The Unmet Needs Committee is expected to meet today to discuss what the victims of recent deadly tornadoes actually need in the way of help. Storms ripped through Bradley County on April 27, killing nine people and leaving more than 500 homes damaged or destroyed.
Overall, the relief effort is an ever-changing process, according to the Cleveland-Bradley Emergency Management Agency.
Damages to area homes was reported at $46,666,481. This figure doesn’t include business, utilities damaged, schools or debris removal which is ongoing at this time.
“Twenty-four Bradley County workers have been hired and trained to monitor debris and brush removal from the areas devastated by the April 27th tornados. True North Emergency Management, the company contracted to manage the debris removal announced the hiring at Monday’s Bradley County Commission meeting. Debris removal crews are concentrating on the hardest hit areas with nine teams,” reported Dan Howell, executive assistant to Bradley County Mayor D. Gary Davis.
Debris removal is in Day 4, and officials remind residents to separate vegetative debris from construction debris.
“FEMA guidelines require it to be placed on the road right-of-way but not on the roadway and kept out of the drainage ditch if possible. Crews cannot remove debris from private property,” Howell noted. FEMA spokesman Greg Hughes said this morning that 1,203 families have visited the DRC in Bradley County. That figure was recorded at the close of the business day Monday.
EMA officials are now progressing to longer-term housing needs for disaster victims. The FEMA Disaster Relief Center continues to take applications from victims of storm damage. The DRC is located at 10 Church Street and houses Red Cross, Salvation Army officials as well as Tennessee Department of Human Services representatives. A second DRC is being planned to open at the Walmart South location on Dalton Pike. The new DRC is expected to open Wednesday at noon and hours of operation will be announced.
Officials are also finding a need for child-safety restraint systems.
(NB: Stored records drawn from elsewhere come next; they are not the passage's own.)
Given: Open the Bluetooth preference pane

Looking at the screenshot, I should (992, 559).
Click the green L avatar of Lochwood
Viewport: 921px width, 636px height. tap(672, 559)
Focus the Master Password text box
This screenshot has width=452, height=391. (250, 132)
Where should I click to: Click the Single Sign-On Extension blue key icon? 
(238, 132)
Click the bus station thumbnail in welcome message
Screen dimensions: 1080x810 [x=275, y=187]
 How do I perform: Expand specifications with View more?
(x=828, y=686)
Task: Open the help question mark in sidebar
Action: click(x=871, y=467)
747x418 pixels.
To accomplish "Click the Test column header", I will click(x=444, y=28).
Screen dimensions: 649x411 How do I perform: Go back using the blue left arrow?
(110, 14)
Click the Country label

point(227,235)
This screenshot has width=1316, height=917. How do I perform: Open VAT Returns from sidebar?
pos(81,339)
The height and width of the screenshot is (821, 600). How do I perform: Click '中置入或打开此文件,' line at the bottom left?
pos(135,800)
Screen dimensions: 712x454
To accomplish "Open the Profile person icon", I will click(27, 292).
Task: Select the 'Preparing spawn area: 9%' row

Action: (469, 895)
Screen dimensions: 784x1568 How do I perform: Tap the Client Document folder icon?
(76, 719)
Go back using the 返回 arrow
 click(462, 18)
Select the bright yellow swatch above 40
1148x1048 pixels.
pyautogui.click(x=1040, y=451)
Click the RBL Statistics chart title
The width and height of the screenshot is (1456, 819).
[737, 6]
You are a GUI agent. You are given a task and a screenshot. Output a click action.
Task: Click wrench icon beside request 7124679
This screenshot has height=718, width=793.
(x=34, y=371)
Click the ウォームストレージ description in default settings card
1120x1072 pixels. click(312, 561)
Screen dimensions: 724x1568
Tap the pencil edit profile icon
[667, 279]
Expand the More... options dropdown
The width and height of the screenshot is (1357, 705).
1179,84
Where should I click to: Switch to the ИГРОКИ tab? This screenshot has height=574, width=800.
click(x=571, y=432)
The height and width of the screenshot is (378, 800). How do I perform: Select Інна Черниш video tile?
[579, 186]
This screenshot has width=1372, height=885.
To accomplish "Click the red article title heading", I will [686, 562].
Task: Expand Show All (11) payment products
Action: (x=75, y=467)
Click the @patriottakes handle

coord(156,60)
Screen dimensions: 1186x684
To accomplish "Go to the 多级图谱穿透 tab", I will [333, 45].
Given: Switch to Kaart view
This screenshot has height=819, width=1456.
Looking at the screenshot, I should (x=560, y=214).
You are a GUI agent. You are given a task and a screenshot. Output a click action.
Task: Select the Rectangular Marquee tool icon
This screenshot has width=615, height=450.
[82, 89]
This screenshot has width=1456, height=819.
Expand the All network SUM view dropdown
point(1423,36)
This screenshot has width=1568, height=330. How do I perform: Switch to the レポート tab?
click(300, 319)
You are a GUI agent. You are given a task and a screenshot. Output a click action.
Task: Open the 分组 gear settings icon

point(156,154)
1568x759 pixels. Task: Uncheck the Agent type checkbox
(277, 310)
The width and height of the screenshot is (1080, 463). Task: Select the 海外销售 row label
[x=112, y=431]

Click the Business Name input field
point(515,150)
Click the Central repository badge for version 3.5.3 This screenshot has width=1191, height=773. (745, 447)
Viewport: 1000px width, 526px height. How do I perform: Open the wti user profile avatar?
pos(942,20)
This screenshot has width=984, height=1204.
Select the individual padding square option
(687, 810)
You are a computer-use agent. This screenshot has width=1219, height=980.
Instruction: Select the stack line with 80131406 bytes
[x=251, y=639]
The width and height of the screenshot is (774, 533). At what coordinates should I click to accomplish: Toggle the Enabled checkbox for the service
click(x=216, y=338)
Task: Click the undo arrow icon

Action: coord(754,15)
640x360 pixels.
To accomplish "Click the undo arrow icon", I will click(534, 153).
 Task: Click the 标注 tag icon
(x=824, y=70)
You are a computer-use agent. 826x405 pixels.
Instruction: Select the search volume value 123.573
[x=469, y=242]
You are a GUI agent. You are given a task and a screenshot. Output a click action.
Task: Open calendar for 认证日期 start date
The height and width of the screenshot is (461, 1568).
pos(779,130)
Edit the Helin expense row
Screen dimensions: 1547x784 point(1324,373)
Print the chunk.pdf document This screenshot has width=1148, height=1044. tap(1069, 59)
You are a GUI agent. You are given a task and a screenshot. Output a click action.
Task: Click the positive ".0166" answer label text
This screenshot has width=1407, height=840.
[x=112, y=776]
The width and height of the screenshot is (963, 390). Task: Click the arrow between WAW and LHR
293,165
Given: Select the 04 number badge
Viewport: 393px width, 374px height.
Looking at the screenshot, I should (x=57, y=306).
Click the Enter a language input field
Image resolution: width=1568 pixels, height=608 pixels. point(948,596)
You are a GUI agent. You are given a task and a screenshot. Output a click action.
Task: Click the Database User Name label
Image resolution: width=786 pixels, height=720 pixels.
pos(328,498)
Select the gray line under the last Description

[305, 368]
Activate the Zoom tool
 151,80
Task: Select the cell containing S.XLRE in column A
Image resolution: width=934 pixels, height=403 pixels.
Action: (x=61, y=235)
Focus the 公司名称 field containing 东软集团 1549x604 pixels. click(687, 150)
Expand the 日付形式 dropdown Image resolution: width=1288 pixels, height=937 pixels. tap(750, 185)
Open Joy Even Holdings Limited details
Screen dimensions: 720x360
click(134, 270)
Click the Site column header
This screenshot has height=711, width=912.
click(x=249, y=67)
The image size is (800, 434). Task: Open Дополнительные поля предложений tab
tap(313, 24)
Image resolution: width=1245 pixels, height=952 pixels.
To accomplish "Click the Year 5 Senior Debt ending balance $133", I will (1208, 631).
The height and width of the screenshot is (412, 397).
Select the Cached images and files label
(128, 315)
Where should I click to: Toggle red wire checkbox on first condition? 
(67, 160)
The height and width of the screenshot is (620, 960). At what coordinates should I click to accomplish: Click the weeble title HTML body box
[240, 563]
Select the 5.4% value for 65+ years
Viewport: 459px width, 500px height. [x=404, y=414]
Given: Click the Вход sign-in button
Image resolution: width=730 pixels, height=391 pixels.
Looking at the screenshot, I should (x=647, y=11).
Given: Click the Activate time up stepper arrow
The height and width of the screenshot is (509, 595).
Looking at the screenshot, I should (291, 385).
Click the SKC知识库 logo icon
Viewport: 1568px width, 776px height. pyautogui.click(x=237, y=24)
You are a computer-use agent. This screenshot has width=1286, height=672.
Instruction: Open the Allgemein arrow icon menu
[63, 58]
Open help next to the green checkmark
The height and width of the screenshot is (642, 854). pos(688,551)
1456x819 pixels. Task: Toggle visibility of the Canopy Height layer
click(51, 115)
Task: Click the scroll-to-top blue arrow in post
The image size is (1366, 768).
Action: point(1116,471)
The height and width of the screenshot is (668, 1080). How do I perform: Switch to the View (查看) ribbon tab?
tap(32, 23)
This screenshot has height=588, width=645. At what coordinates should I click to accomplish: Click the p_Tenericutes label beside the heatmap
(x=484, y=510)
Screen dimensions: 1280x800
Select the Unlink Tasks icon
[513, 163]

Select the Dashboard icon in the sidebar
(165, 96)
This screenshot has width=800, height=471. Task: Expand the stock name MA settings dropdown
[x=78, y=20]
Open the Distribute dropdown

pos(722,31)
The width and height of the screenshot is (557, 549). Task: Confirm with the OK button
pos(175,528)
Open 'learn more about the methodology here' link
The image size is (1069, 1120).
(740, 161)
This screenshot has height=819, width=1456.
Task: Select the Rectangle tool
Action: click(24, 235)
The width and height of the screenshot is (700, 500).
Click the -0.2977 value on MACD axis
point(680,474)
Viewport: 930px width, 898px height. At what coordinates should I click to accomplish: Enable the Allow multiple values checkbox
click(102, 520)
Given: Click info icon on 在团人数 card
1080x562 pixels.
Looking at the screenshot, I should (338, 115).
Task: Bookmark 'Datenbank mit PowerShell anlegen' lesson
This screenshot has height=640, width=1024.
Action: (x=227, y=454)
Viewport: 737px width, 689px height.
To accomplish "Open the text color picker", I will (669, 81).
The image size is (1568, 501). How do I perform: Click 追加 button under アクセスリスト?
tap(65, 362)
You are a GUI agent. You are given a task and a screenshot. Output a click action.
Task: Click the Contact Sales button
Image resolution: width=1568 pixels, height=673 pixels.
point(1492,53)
“The Bradley County Health Department reports there is a need for new children’s car seats to replace those blown away or damaged by the April 27th tornados. Health Department Director Eloise Waters reports that several storm victims have come by her office in need of child car seats. Waters says about 50 high-back booster car seats are needed and about 25 convertible car seats. If you can provide a new child’s car seat for a disaster victim please contact the Health Department at 728-7020,” Howell said.
The Long-Term Disaster Recovery Committee established by the Mayors’ Coalition reports they now have a large warehouse available to accept and store building supplies. The building materials will be used to help storm victims repair their damaged homes. Any kind of building supplies, from 2 X 4s, roofing, sheet rock to concrete block will be accepted. To donate building supplies to the long term recovery effort contact Annie Kinworthy at 476-6947.
A report of the Unmet Needs committee is expected to be presented during a Wednesday Emergency Operations Center briefing.